Dans l’une comme dans l’autre des deux définitions il est question de » volonté affichée « ou de » choix délibéré « . Pour Illico, on aurait dû le parier, tout est affaire de liberté. Jamais de responsabilité et de prévention.
sida. Le mot n’apparaît que deux fois. JBC et JFL ne veulent pas entendre parler de transmission du VIH au sein de la communauté. Tout débat public sur la reprise de l’épidémie chez les gays – débat que l’enquête pourrait susciter – doit être évité. L’InVS a intitulé son enquête : » Sur la recrudescence des prises de risques et des MST parmi les gays « , mais, pour eux, il s’agit d’une enquête sur la sexualité gay en général (voir le surtitre de leur article). L’enquête nous donne certes des chiffres sur les pratiques sexuelles, mais il ne faut pas s’y tromper, elle n’est pas là pour analyser la sexualité, elle est là pour décrire l’évolution des comportements de la communauté par rapport au sida.
JBC et JFL ne voudraient pas qu’on en parle. Leur acharnement à minimiser la gravité du relapse en témoigne : ils passent sous silence la dynamique actuelle de l’épidémie de sida chez les gays. Ils font ainsi l’économie de toute réflexion sur la réponse à apporter à ce relâchement, alors que, journalistes d’un gratuit homo distribué massivement dans les bars et les lieux de consommation sexuelle, ils ont un rôle essentiel à jouer dans la diffusion des informations et des débats concernant une maladie qui a déjà tué plus de 25 000 d’entre nous.
Ce qu’Illico veut, avant tout, c’est que la communauté donne une image bien lisse et bien propre d’elle-même. Voilà l’avertissement donné par le magazine en guise de conclusion de l’article : » Soyez préparés : les médias hétérosexuels vont nous tomber dessus à bras raccourcis « .

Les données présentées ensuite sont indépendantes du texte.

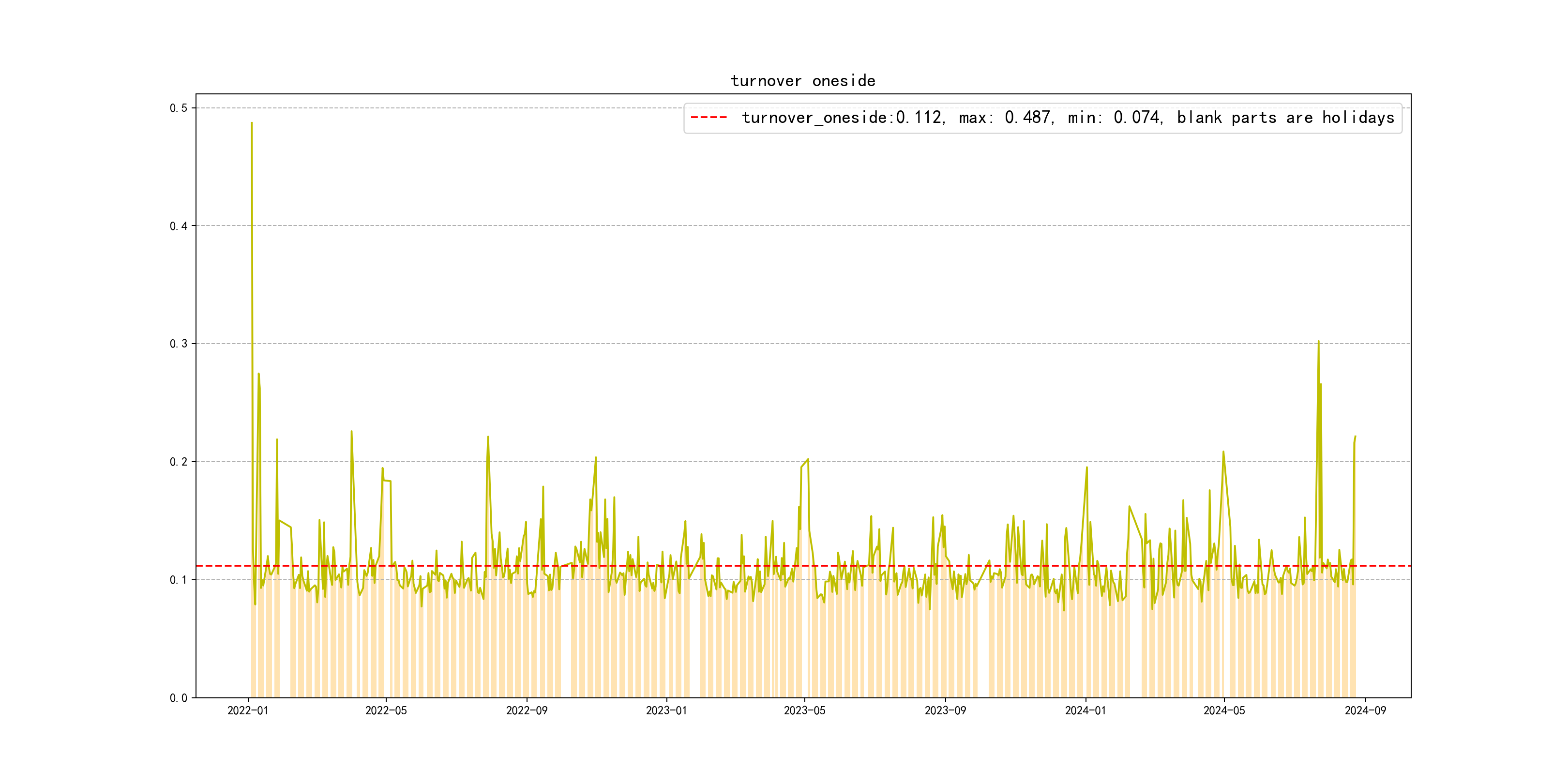Click the 0.5 y-axis tick label
Viewport: 1568px width, 784px height.
click(x=179, y=108)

L’homophobie, réelle ou supposée, des médias hétéros serait donc plus dangereuse que l’épidémie de sida. Pour Illico, le VIH n’est pas un problème parce qu’il risque de décimer à nouveau les pédés, il l’est parce qu’il peut nuire à leur image de marque. En ne jouant pas son rôle d’information et d’alerte, Illico est pourtant bien plus dangereux que les médias hétéros. En maniant constamment un discours ambigu, en n’osant pas appeler les PD à mieux se protéger, Illico joue le jeu des pouvoirs publics et, comme eux, se voile la face.
Contrairement à eux, nous n’attendrons pas une nouvelle explosion de l’épidémie. Car nous ne sommes pas irresponsables.